Required action A:
Answer these questions from the passage about Ignatius Donnelly's time in Congress.
(i) To whom did Donnelly protest the Indian agency appropriation estimates in 1864?
(ii) Which congressman shared the main responsibility with Donnelly for creating a federal bureau of education?
(iii) Which banking house financed the Northern Pacific and the Lake Superior and Mississippi railroads?
Required action B: Carry the passage about Ignatius Donnelly's time in Congress forward from its last sentence.

In Washington, Donnelly tried to answer his constituents’ mail the same day if possible, nearly always within the week. The diaries cease their narrative and become mainly a file of names to remember, meetings to attend, errands to run. Like most Republican congressmen from the Northwest, he supported virtually every measure that would hasten western development, and he was strong for the abolition of slavery.

In 1864, he protested to Thaddeus Stevens, chairman of the House Ways and Means Committee, against a set of Indian agency appropriation estimates which the Secretary of the Interior had sent down for committee approval. The evidence today still indicates those estimates represented a $150,000 boondoggle, if not a swindle, and Donnelly’s letter said as much- with copies to the press. The estimates were lowered, Donnelly received official thanks, and letters of praise poured in from Minnesota. He began to say quietly to himself, “Senator Donnelly,” and it had a good sound. But Ramsey (now Senator Ramsey) and the Republican party regulars disliked the notoriety of the whole thing, and party support for Donnelly at election time was thereafter more sparing.

After the war ended, Donnelly was one of the first to declare that universal public education, not the iron heel, was the only reasonable foundation for rebuilding the South. With Congressman Garfield, he was largely responsible for the creation of a federal bureau of education. Donnelly also sponsored grants for a number of railroads, among them the Northern Pacific and the Lake Superior and Mississippi, both financed by the eastern banking house of Jay Cooke and Company. Rumors began to circulate that Ignatius Donnelly was not only an advocate of the railroads but their paid hand as well. He successfully refuted two specific charges, which came from questionable quarters.

Provided information:

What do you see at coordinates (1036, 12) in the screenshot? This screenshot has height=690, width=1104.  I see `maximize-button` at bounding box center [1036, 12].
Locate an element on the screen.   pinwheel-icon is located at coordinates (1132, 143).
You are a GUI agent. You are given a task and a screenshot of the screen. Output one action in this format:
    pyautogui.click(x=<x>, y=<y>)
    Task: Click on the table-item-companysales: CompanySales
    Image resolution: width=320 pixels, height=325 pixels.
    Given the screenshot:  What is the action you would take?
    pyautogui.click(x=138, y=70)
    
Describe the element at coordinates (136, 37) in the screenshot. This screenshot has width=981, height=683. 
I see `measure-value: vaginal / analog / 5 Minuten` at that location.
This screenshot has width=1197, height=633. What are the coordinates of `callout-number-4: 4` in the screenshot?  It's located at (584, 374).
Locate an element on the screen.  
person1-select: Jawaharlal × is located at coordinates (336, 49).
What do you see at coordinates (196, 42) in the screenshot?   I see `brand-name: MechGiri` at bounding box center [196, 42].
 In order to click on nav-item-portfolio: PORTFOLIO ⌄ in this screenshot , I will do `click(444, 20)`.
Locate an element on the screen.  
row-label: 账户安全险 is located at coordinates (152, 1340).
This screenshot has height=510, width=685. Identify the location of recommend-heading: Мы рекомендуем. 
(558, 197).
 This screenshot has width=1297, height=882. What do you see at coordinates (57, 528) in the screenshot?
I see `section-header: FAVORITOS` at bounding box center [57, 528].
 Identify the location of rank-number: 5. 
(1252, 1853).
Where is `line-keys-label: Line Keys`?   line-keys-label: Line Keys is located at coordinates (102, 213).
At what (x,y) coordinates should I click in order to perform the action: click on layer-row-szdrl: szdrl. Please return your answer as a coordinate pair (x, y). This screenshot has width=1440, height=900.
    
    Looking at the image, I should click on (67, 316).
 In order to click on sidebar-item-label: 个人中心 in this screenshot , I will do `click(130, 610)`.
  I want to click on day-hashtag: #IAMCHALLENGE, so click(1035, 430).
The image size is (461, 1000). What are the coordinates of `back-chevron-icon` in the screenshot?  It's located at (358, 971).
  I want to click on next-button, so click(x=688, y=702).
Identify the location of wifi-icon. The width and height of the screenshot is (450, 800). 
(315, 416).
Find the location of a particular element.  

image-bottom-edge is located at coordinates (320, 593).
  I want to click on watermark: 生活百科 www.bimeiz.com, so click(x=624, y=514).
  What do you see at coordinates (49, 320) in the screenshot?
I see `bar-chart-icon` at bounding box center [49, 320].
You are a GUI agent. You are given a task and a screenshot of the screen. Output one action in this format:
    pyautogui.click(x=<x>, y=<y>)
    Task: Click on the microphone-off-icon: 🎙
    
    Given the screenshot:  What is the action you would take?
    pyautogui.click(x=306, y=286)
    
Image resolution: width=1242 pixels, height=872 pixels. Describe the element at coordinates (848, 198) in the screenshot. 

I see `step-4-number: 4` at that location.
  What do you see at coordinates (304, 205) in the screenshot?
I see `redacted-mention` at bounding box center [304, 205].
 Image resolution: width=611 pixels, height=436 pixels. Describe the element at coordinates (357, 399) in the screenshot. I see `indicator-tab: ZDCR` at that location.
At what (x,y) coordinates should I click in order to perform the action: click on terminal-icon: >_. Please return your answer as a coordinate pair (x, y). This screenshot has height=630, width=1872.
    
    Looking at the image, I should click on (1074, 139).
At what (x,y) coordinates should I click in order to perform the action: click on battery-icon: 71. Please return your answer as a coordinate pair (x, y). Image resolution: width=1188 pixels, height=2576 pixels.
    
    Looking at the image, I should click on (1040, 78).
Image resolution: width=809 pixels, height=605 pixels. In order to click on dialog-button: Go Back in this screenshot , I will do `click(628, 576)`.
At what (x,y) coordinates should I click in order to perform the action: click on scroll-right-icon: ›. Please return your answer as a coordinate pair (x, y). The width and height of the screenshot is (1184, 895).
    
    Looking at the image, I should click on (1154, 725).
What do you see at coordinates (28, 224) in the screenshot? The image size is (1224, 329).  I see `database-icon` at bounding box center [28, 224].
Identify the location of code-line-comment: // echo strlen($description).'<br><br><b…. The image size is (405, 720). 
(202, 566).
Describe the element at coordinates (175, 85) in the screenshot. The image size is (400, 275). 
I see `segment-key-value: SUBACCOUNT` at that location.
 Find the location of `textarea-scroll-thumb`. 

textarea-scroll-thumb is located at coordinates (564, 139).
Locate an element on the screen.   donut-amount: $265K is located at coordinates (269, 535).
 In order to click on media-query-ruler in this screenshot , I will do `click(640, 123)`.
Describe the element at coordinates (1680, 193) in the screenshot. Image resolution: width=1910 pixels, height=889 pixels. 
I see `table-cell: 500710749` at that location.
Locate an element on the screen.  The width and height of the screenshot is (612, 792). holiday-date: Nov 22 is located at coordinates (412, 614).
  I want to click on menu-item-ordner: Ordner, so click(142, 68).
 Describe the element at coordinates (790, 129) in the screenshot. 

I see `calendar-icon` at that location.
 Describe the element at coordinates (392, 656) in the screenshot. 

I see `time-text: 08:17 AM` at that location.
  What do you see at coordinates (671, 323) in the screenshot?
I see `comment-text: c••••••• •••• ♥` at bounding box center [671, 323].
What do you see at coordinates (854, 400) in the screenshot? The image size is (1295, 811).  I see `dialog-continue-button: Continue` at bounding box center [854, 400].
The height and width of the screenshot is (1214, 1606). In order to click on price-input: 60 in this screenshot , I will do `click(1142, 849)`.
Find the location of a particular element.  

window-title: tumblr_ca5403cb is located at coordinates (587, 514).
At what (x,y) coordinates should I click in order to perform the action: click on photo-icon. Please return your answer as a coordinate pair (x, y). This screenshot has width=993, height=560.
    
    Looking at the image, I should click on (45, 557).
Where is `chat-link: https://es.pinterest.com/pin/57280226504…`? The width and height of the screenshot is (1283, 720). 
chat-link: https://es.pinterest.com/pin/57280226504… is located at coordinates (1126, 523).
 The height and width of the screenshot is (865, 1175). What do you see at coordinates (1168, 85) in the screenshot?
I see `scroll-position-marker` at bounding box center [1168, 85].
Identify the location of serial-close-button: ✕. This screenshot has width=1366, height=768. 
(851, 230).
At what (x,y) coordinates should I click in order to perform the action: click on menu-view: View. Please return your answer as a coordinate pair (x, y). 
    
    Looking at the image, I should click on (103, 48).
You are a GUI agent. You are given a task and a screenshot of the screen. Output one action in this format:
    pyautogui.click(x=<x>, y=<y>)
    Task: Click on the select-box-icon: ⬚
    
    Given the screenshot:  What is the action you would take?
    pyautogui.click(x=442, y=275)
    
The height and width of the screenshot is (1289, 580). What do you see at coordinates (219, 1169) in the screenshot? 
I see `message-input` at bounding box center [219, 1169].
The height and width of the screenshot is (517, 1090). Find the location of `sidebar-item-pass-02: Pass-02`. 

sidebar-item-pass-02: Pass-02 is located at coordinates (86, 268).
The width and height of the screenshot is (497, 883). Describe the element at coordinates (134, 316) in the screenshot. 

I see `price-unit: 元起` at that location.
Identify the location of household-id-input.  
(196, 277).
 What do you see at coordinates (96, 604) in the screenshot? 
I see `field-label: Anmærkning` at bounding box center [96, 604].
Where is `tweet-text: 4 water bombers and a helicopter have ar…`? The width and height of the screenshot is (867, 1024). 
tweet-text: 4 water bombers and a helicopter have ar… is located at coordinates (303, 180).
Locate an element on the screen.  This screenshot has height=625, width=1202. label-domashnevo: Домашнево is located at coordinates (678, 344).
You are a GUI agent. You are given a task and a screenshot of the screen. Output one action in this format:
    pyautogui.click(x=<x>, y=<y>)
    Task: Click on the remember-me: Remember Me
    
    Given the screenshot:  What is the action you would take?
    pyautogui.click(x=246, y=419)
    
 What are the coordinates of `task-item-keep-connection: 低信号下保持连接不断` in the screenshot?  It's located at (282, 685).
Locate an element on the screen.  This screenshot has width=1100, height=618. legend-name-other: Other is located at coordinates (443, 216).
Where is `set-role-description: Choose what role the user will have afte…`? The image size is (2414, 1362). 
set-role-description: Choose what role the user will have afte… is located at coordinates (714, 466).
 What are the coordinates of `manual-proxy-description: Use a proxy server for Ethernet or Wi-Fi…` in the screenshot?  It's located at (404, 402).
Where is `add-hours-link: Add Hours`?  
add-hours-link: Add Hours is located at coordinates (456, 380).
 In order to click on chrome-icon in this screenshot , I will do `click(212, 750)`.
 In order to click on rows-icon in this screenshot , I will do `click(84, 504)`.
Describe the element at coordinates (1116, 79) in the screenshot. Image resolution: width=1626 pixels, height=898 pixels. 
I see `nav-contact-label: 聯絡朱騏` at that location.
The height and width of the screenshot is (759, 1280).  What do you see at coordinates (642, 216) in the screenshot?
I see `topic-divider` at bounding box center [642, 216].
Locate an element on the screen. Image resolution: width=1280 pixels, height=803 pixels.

Written response A:
(i) Thaddeus Stevens, chairman of the House Ways and Means Committee
(ii) Garfield
(iii) Jay Cooke and Company

Written response B:
The diaries and the letters in the Jay Cooke papers, however, seem to confirm at least some of the accusations. On the January 5 page of his 1869 diary Donnelly added up his worldly assets. The total was $49,ooo, mostly in Nininger land and farm equipment. Also noted were 10,000 shares of Lake Superior and Mississippi stock, valued at a dollar a share. On that date his term in Congress had three months left to run. Later, Donnelly wrote to Jay Cooke that he held $10,000 worth of stock in the railroad “presented to me without solicitation on my part, by the Company as some slight recognition of the very important and valuable services rendered by me to the Company.” The evidence suggests that in accepting this stock Donnelly used very poor judgment, to say the least.

On the other hand, this was the era of the Crédit Mobilier scandal and of the Tweed Ring in New York. In Minnesota a father and a son-in-law who succeeded him as state treasurer were using the state cash balances as a personal checking account—and had drawn oft about $180,000 before the legislature investigated and put a stop to it. These sorry happenings in no way excuse Donnelly’s judgment; they only emphasi/e that perfect ethics in government were even more elusive then than now. Donnelly himself would soon cry out against railroad lobbying practices with the zeal of a reformed alcoholic preaching temperance.

The spring of 1868 saw the end of Donnelly in Congress. One of Donnelly’s Minnesota railroad landgrant bills was blocked by Elihu B. Washburne of Illinois, a financial conservative with a Minneapolis brother who wanted Donnelly’s seat in the House (four Washburn brothers and a cousin eventually served in Congress). Donnelly wrote home to report that the blocking of the bill was not his fault, but Washburne’s. The letter was published. Washburne then wrote the same constituent, claiming that Congressman Donnelly’s record was a poor one, “covered with venality, with corruption, and with crime.” This, too, was published.